━━ Selected excerpt ━━

I’m part of the LGBTQ community. Sometimes it isn’t that great; I have less rights than many members of our society, I can be fired just for being queer in many states, and while hate crimes laws exist, it doesn’t prohibit bullying of folks like me, the stares, being yelled at and told I’m sinning, and so on.
But even with all that, I’m pretty lucky. I have privilege, even as a member of this oppressed community. I’m white – LGBTQ people of color, particularly women of color, and more so, trans women of color, have it much harder. Multiple identities that are consider minorities or that oppressed in our systems of oppression have a much harder time of it.
On that note, I’m also cisgender; for the most part, the sex that I was assigned at birth matches my gender. I was assigned female, and while I identify as a femme, that is still part of a woman gender. Trans folks, particularly trans women, also fall into communities that are more often refused basic services, like health care, are more often victims/survivors of violence/sexual assault, and in many cases, are not encouraged or even allowed to file reports with authorities because of their gender.
I have a home. My partner and I are both privileged enough to be employed. We don’t make a lot, particularly in comparison to others with our degrees, and we live paycheck to paycheck, but we have a roof over our heads, and a way to get good food, and internet so that we can connect. Queer folks (again, especially POC, PWD and trans folks) are disproportionately under paid, under employed, more likely to be fired for their identities, and are more likely to be without a home.
I am a person with disabilities. People with disabilities also tend to experience multiple oppressions; many places that are available and opened to traditionally able bodied queer folk are not accessible to people with limited mobility, including Centers, health clinics, events, non-profits, and more.

━━━
━━ Record excerpts ━━

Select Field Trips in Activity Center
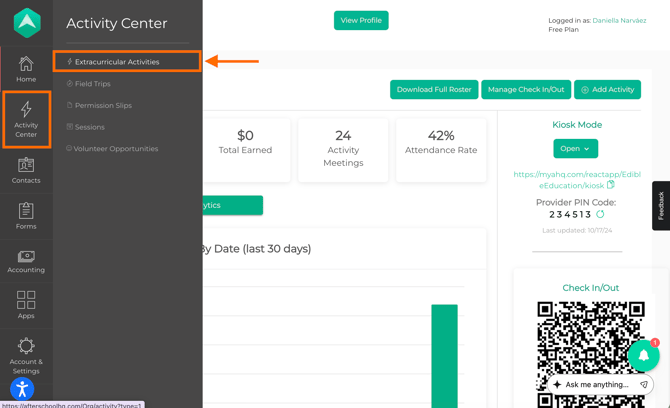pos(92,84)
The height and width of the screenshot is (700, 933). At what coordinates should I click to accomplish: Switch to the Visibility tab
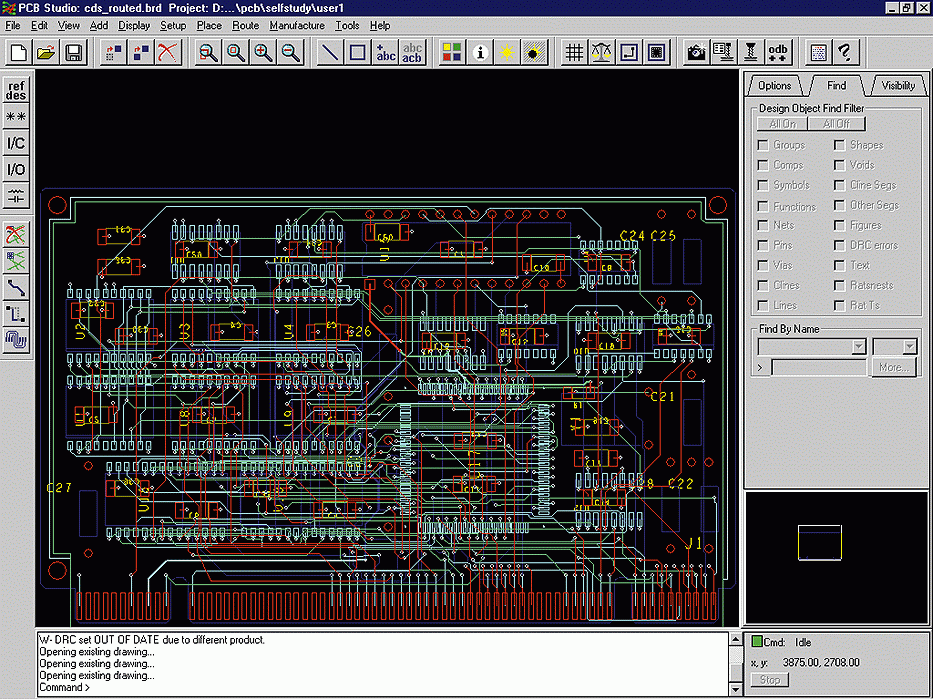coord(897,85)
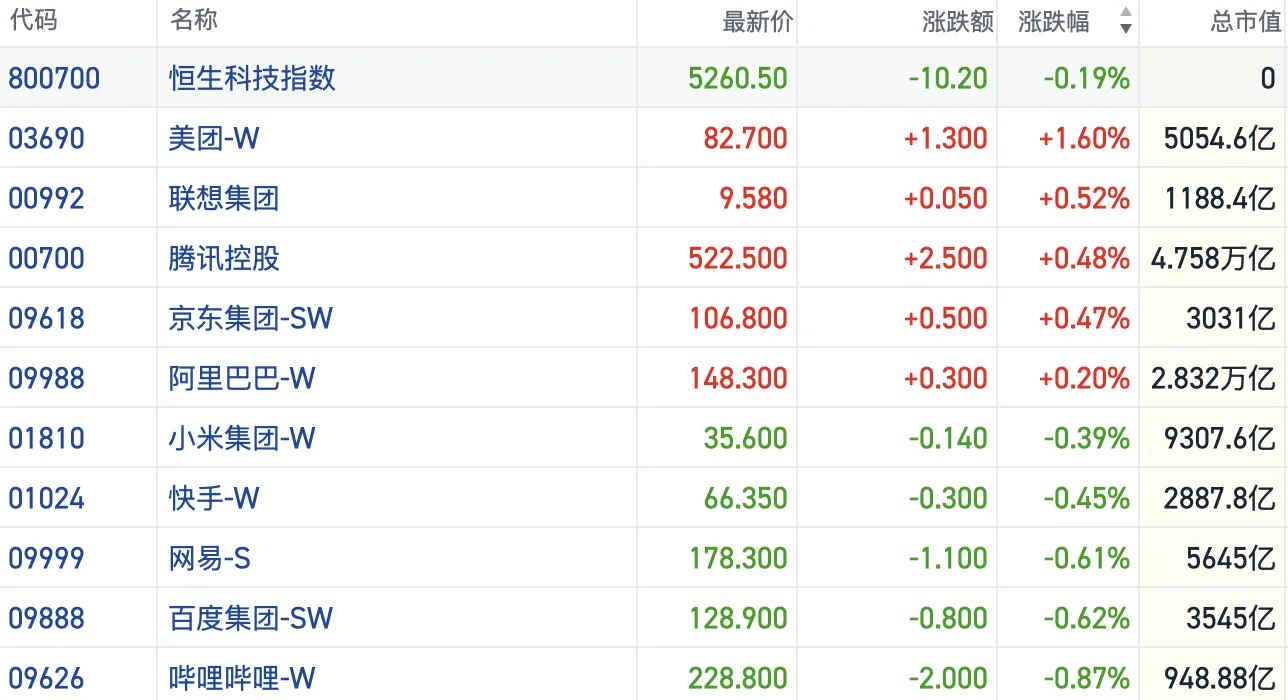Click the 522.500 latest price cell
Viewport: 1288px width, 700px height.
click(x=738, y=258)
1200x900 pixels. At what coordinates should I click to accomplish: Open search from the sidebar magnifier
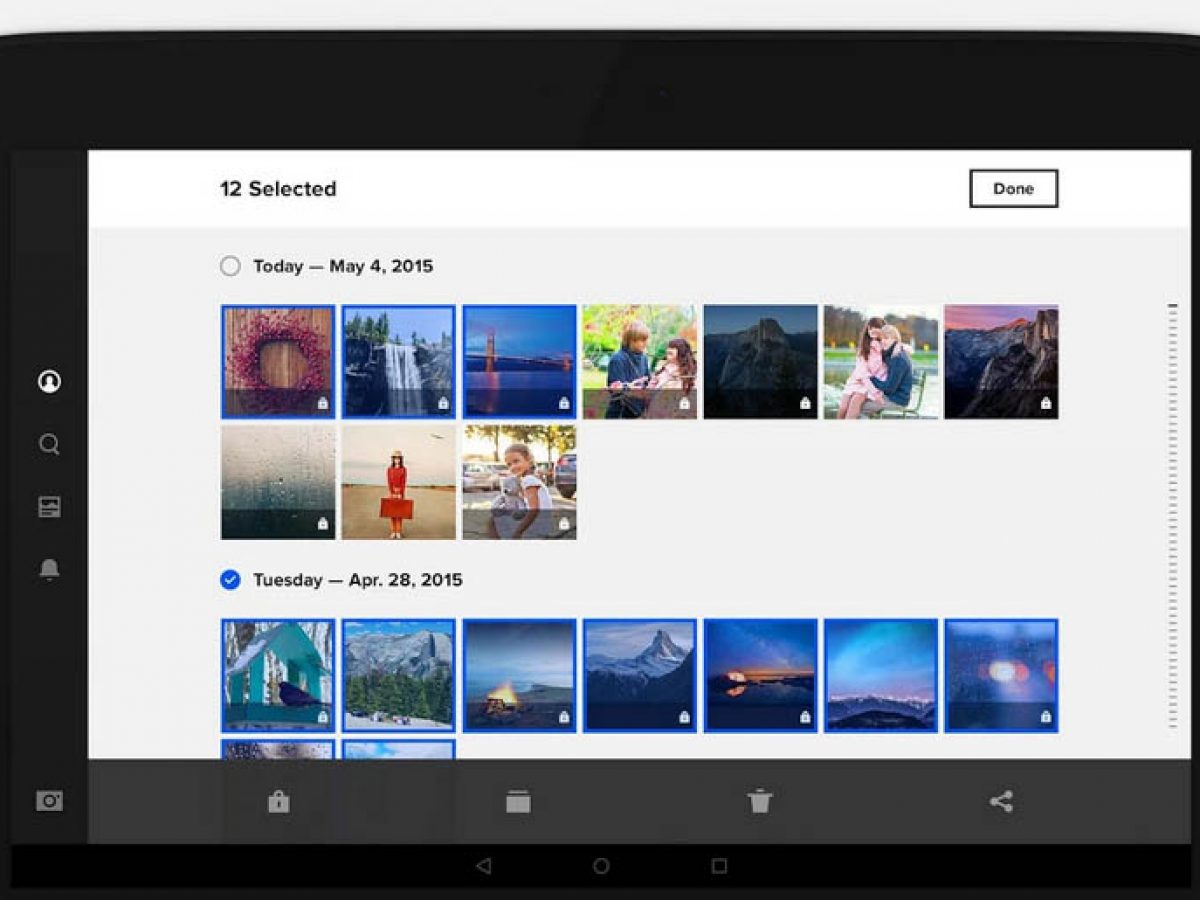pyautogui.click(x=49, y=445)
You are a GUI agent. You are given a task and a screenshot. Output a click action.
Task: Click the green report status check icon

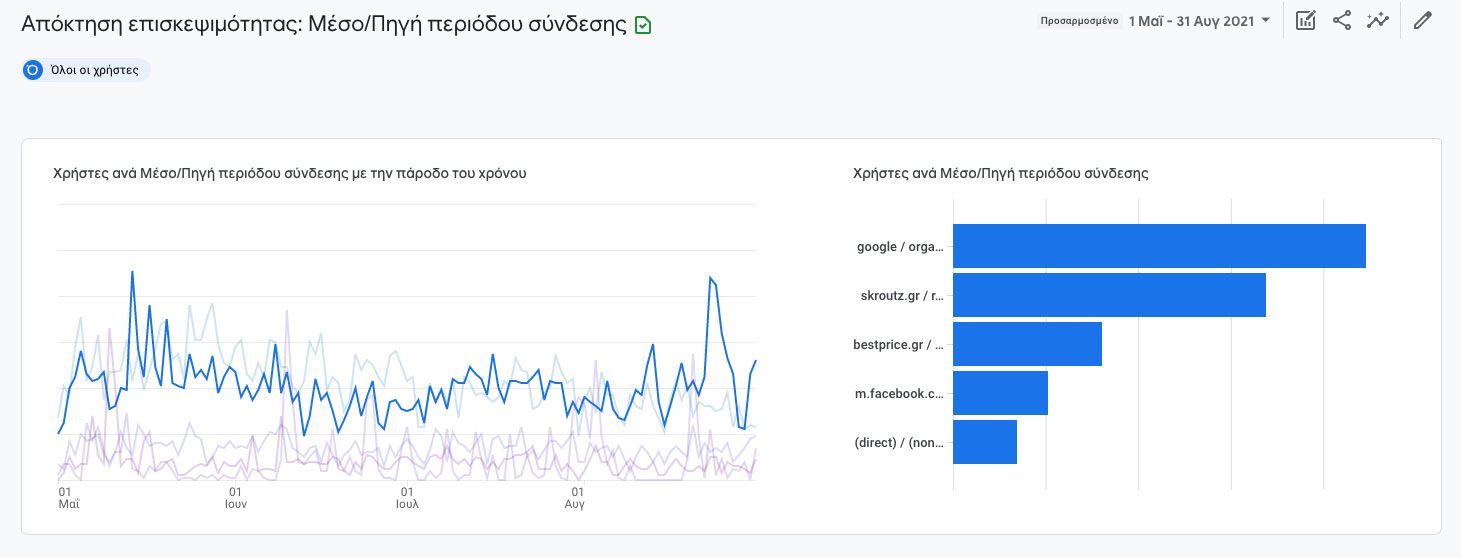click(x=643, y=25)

━━━
━━ Record excerpts ━━

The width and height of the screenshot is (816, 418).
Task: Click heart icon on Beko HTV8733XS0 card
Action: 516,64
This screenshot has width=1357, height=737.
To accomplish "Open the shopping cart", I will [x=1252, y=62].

━━━

_Work item 1_
Quote the passage from the essay on LGBTQ privilege, starting at "I have a home." and ending at "non-profits, and more.".
_Work item 2_
Extend the essay on LGBTQ privilege from where it stops.

_Answer area 1_
I have a home. My partner and I are both privileged enough to be employed. We don’t make a lot, particularly in comparison to others with our degrees, and we live paycheck to paycheck, but we have a roof over our heads, and a way to get good food, and internet so that we can connect. Queer folks (again, especially POC, PWD and trans folks) are disproportionately under paid, under employed, more likely to be fired for their identities, and are more likely to be without a home.
I am a person with disabilities. People with disabilities also tend to experience multiple oppressions; many places that are available and opened to traditionally able bodied queer folk are not accessible to people with limited mobility, including Centers, health clinics, events, non-profits, and more.

_Answer area 2_
Just because you are LGBTQ does not mean that queer is your only identity, or that all queers experience the same types of systemic oppression. We all have privilege in one way or another, and it is important that we don’t get into victim mode, only recognizing our minority or oppressed identities, but also that we take a look at our privilege and look at how we can support other members of our community that are not getting basic needs met.
Yes, it would be nice if we could all be seen as equal members of society, and certainly, civil unions and same sex marriage will help with that. However, these rights and movements are not the most important for the LGBTQ community. First, we need to work on protecting members of our community from violence, make sure that all LGBTQ members have access to health care (1 in 4 members of the trans community has been DENIED basic health care), that we have programs to support all members of our community, and that we work together towards the system oppression of our society. Being queer is more than just holding hands at rallies and signing letters; it is working together to create change that provides for equality for ALL of our community, not just some.